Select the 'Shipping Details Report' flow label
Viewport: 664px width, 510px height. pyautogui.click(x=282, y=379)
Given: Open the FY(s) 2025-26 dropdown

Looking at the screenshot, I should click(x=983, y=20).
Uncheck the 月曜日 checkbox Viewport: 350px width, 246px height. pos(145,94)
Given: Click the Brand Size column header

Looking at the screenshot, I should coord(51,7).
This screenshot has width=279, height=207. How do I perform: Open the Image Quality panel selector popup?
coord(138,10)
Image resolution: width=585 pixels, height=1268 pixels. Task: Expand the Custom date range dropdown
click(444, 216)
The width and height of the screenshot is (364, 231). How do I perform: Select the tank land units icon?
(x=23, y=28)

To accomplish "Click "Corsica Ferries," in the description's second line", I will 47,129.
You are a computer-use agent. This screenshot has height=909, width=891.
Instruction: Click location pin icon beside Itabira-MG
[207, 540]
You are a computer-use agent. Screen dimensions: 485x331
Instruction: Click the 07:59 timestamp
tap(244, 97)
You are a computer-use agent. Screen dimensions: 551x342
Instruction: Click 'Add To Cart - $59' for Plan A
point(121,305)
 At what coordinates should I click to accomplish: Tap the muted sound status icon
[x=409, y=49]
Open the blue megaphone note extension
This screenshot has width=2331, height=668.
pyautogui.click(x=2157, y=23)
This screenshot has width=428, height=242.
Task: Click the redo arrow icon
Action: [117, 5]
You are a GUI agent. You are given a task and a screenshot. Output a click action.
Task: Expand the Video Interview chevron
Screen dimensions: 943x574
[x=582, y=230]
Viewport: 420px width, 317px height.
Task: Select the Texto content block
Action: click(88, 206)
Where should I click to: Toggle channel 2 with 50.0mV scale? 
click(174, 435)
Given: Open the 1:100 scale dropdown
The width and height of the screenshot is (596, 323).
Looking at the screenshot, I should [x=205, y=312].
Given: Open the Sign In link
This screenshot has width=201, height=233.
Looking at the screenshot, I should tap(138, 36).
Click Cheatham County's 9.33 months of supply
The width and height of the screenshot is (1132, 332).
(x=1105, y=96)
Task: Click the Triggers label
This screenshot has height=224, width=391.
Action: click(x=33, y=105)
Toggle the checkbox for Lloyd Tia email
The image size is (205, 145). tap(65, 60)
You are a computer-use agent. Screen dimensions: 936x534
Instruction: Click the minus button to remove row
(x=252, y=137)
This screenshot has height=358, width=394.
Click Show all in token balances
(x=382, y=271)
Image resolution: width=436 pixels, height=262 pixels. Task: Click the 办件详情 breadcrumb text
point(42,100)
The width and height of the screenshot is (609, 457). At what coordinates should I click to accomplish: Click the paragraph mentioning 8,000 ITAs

[To do] Every line above that holds "computer" should be tallied; answer with the total alone.

[Output below] 4